ChatGPT was extremely useful in getting started, especially since in the beginning I didn't feel too comfortable with Swing. But as I built the project and the logic got more complex, AI became much less useful.

Overall it took me about 30 hours to build a complete game meeting all the requirements of the project and on which I got 100%.

I didn't lean on AI as much as I could have -- point of the project was to get better at Java, but I think that even if I did, that time would have been cut down to 20 hours.

karwash

One interesting application was for maze creation. ChatGPT was not able to code the maze specified in the requirements so I did some googling and found Python code which came pretty close to what I needed. I asked ChatGPT to rewrite it into Java and then I tweaked the result to meet the requirements.

henning

Looking at YouTube Unity tutorials, it looks like you could just straight up make your own Pac-Man in a few hours with the benefit that you could actually control and understand what the fuck is going on at each step of the way. It would also probably be a comparable but slightly higher amount of time in SDL, Raylib, PyGame, or other game-related libraries that don't provide as much hand-holding.

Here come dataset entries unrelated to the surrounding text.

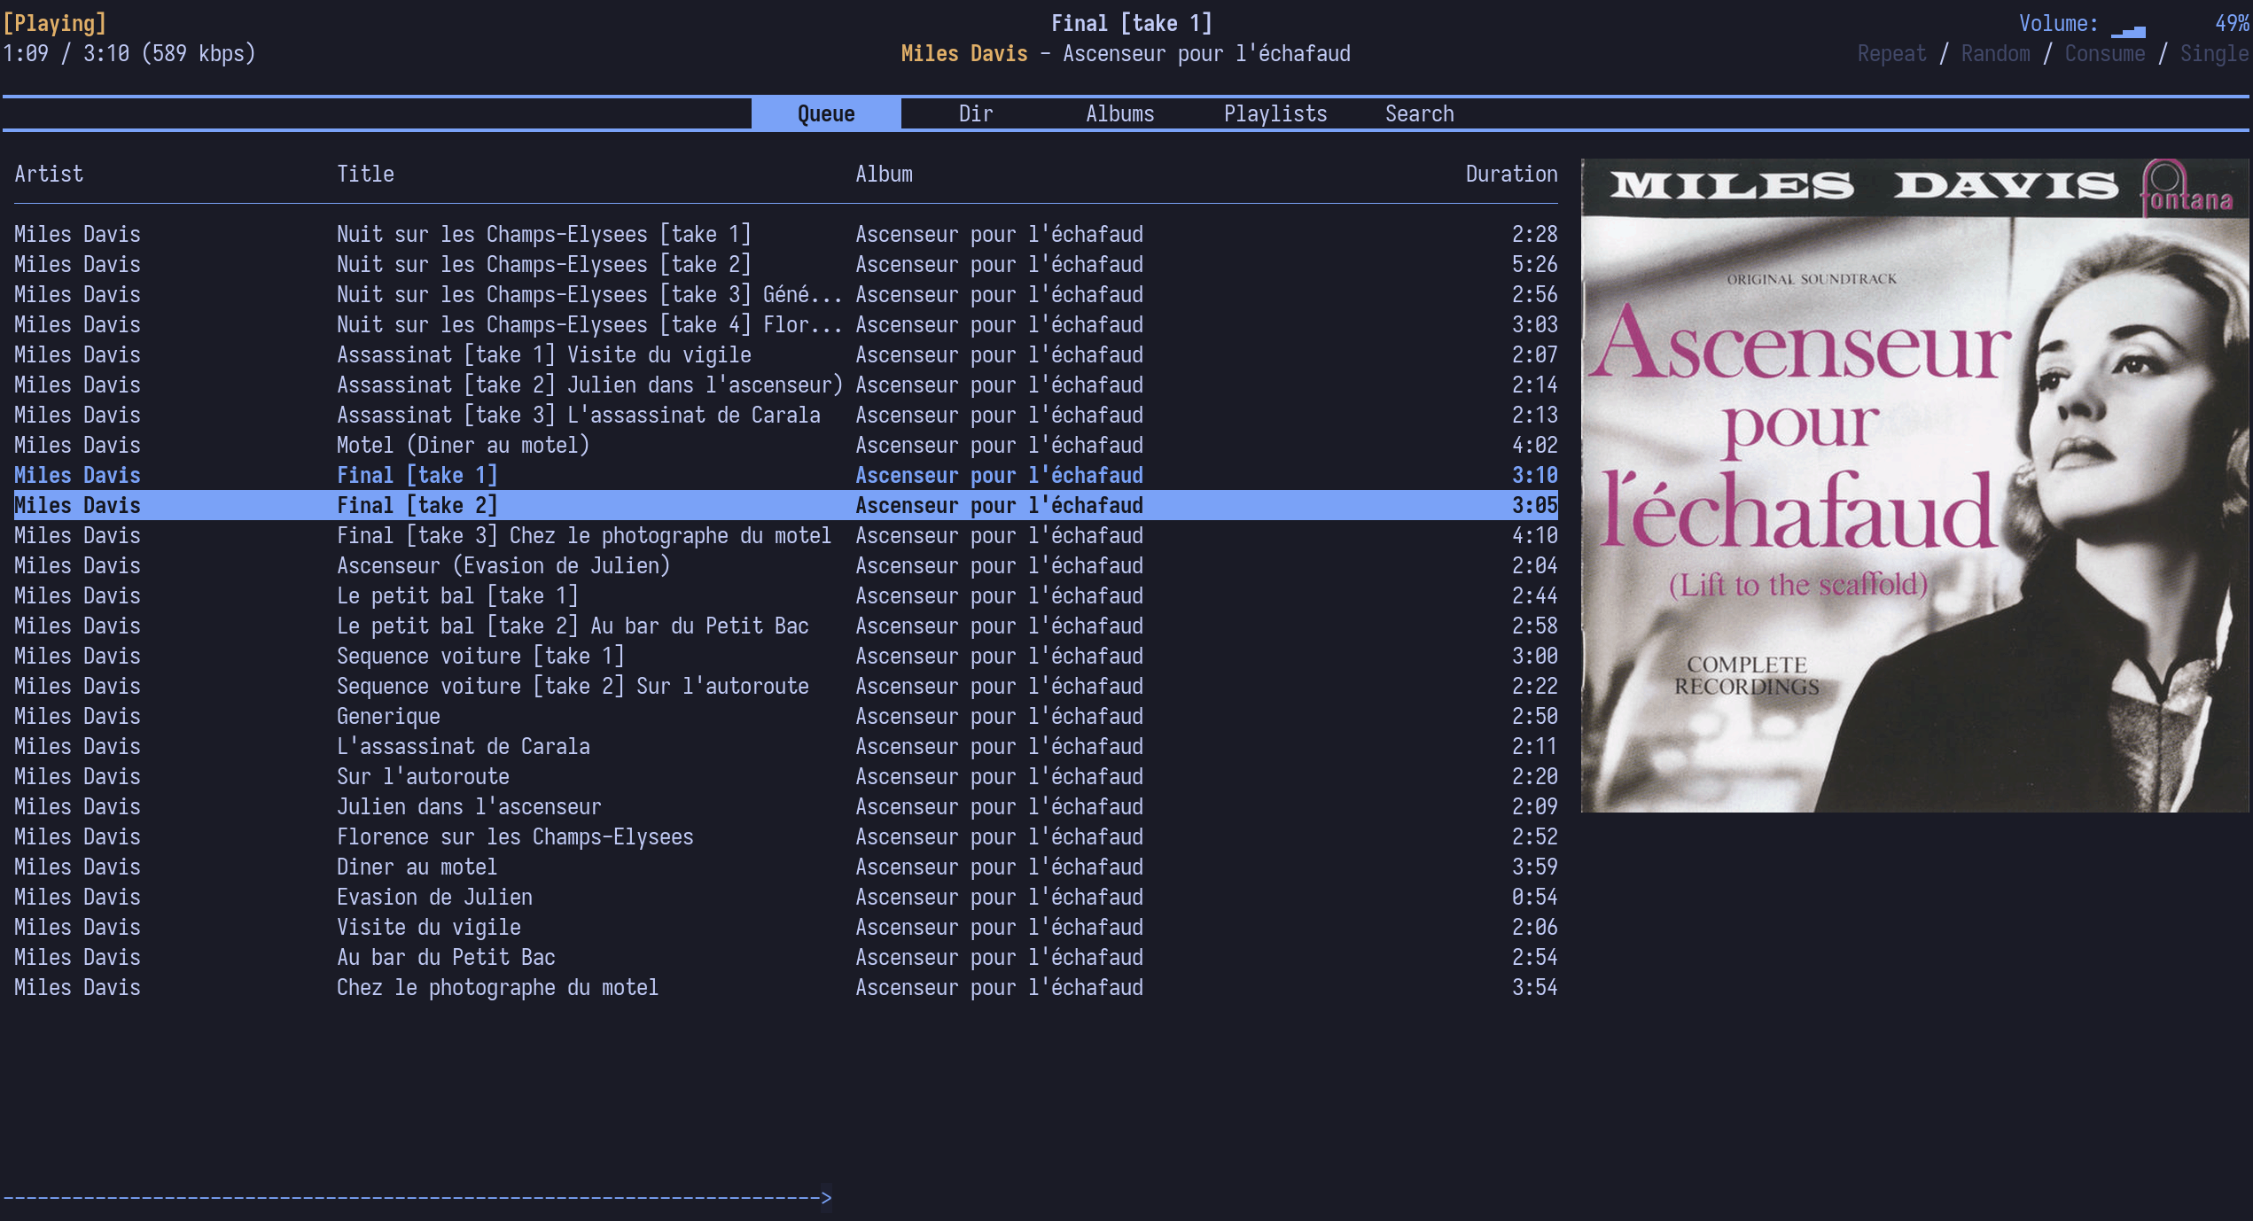The height and width of the screenshot is (1221, 2253).
Task: Select the Evasion de Julien track
Action: click(x=434, y=898)
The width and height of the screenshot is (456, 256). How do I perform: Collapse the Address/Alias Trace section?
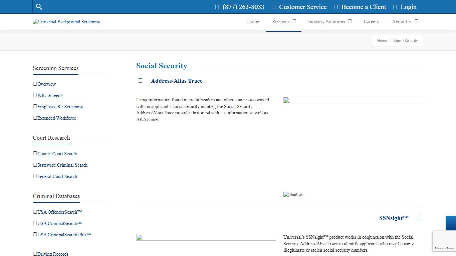pyautogui.click(x=140, y=80)
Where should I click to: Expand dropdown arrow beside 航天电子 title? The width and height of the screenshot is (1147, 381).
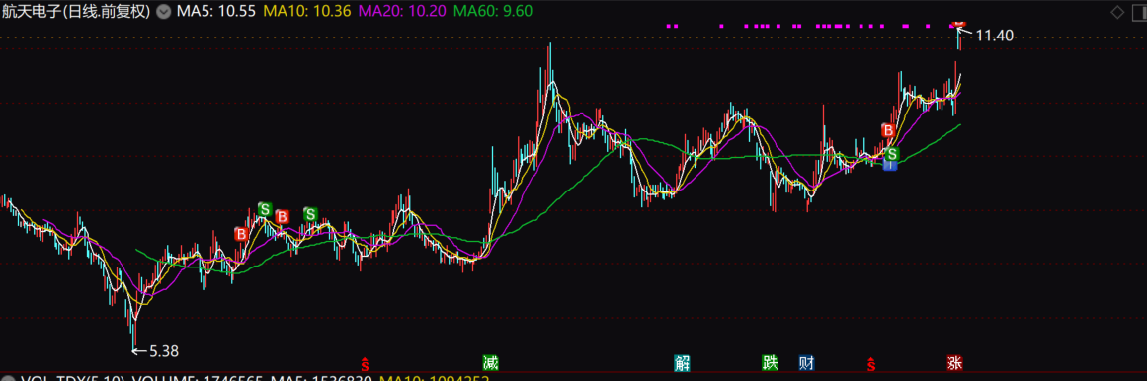164,12
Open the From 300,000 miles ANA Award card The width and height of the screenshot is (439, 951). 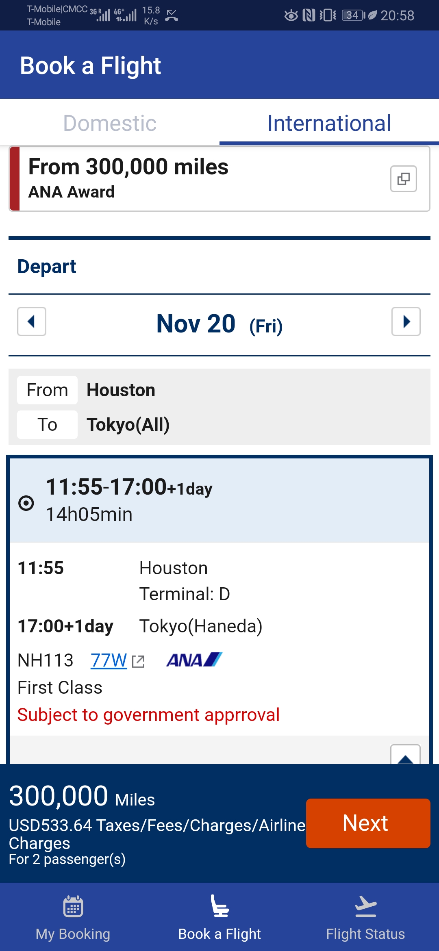(220, 179)
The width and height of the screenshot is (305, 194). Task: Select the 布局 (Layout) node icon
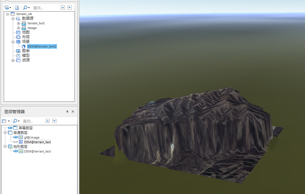(x=18, y=37)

This reminds me of the fad of creating Twitter/Reddit/Hacker News clones in 15 minutes in some new web framework back in the 2000s/2010s. And of course none of the 15 minute Twitter clones actually have the hybrid fan-out architecture that Twitter wrote after a few years so that it wouldn't failwhale all the time. I'd love to see someone vibe code their way through that.

What I don't understand is that the same people who embrace long hours, grinding, and having secret founder DNA sauce also want to completely take their hands off the wheel and vibe code their way to financial freedom.

Note that just turning on Copilot/some other assistant and having it do code suggestions is fine in the sense of surrendering far less control over architecture and correctness and is something I do at work to cut down on boilerplate. So I think there is a spectrum from micro-AI assistance to macro-AI vibe coding. For instance, you could ask the chat bot to help you implement specific parts of the app, like using Djikstra's algorithm for pathfinding for the AI, without just asking it to make the entire app.

ptx

> “I’ll assume you want an accurate version of Pac-Man based on the classic arcade game – complete with a proper maze, four ghosts with distinct behaviours, power pellets, and smoother gameplay?” says Grok.

So the AI is already confused and spouting nonsense from the start. An "accurate version" which is "complete with [...] smoother gameplay"? Smoother than what? Smoother than what would be accurate? Smoother in what way?

Perhaps it's regurgitating a mangled version of a description of some improved implementation where "smoother gameplay" (compared to some reference) would make sense?